The students are members of Robeson County Dream Teams, partnered with the N.C. High School Athletic Association. They attend Fairmont, Lumberton, Purnell Swett, Red Springs, South Robeson and St. Pauls high schools.

Jerome Hunt, the athletic director for the Public Schools of Robeson County, talked about the student involvement during Thursday’s meeting of the Robeson County Vision Zero Task Force in Lumberton. The task force formed last year has a simple mission: getting more people to drive safely with a goal of having zero highway deaths.

For years, the N.C. Department of Transportation has ranked the county worst in the state for overall crashes, based on a variety of data, including the severity and number of crashes per capita. Robeson County has high rates of deadly crashes involving people speeding, drinking and driving or not wearing seat belts.

The task force’s efforts already are paying off. According to preliminary data by NCDOT’s Mobility and Safety Division, 48 people died in roadway crashes in Robeson County in 2018. That figure is down from 53 in 2017.

The task force is a grassroots-led group of community stakeholders led by Grady Hunt, a Robeson County native and a member of the N.C. Board of Transportation.

“We’re pleased to see our numbers are trending in the right direction,” Hunt said. “Students throughout Robeson County are excited to participate on a Dream Team as part of the Vision Zero initiative.”

In other business Thursday, the task force received an update on a pilot project announced earlier this year to identify new safety measures for reducing deaths along two rural highways. They are a 12-mile section of N.C. 711 in the Pembroke area and a 15-mile section of Great Marsh Church Road near the Bladen-Robeson county line. On those two roadways, a combined 11 people have died in crashes over a recent five-year period.

Vision Zero Task Force members will have the chance to inspect both routes in person and work in partnership with NCDOT on suggested improvements for them.

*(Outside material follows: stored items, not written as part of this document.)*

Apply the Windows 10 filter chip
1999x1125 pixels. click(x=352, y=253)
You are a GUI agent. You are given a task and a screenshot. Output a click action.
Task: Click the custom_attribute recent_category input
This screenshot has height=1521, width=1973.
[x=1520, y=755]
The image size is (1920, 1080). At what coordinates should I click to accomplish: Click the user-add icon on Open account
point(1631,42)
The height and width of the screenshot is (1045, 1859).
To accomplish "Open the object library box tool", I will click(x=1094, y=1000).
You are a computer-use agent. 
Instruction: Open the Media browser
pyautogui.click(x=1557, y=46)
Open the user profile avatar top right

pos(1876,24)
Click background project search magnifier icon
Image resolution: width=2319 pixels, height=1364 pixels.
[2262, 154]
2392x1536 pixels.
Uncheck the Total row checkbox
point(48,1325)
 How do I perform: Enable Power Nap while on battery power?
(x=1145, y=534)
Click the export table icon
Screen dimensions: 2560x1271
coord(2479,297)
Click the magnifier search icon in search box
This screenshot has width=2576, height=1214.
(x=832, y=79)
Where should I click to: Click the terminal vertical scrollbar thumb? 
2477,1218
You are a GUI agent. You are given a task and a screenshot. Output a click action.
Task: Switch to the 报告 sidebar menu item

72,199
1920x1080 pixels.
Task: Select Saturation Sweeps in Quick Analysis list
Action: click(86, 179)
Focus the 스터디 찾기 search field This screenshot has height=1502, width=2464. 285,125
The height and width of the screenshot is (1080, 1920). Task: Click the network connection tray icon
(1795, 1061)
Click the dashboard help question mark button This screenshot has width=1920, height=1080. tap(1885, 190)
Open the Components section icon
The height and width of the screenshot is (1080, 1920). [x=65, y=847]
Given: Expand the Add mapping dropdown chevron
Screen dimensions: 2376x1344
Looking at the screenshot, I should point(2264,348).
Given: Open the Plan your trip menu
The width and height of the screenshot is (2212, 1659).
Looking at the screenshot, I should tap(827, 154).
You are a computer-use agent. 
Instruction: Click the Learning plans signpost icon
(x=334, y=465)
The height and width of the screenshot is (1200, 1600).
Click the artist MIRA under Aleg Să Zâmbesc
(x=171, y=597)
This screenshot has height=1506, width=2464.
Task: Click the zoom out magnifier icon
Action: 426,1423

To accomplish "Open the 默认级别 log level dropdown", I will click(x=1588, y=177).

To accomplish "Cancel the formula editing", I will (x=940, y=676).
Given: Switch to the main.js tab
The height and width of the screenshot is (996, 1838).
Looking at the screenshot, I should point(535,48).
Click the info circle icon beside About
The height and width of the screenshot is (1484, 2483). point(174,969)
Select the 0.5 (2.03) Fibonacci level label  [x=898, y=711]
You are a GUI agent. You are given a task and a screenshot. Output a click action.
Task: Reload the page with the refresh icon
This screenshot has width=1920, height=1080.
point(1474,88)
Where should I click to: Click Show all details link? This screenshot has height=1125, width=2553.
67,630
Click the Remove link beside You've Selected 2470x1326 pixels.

Additionally, several local agencies including law enforcement are applying this year for grants from the Governor’s Highway Safety Program that, if awarded, would seek to boost highway safety, crack down on drunk driving and boost police operations. The task force heard updates on such applications from Southeastern Health, the Robeson County Sheriff’s Office and the Robeson County District Attorney’s Office on Thursday. The grant winners will be announced this summer.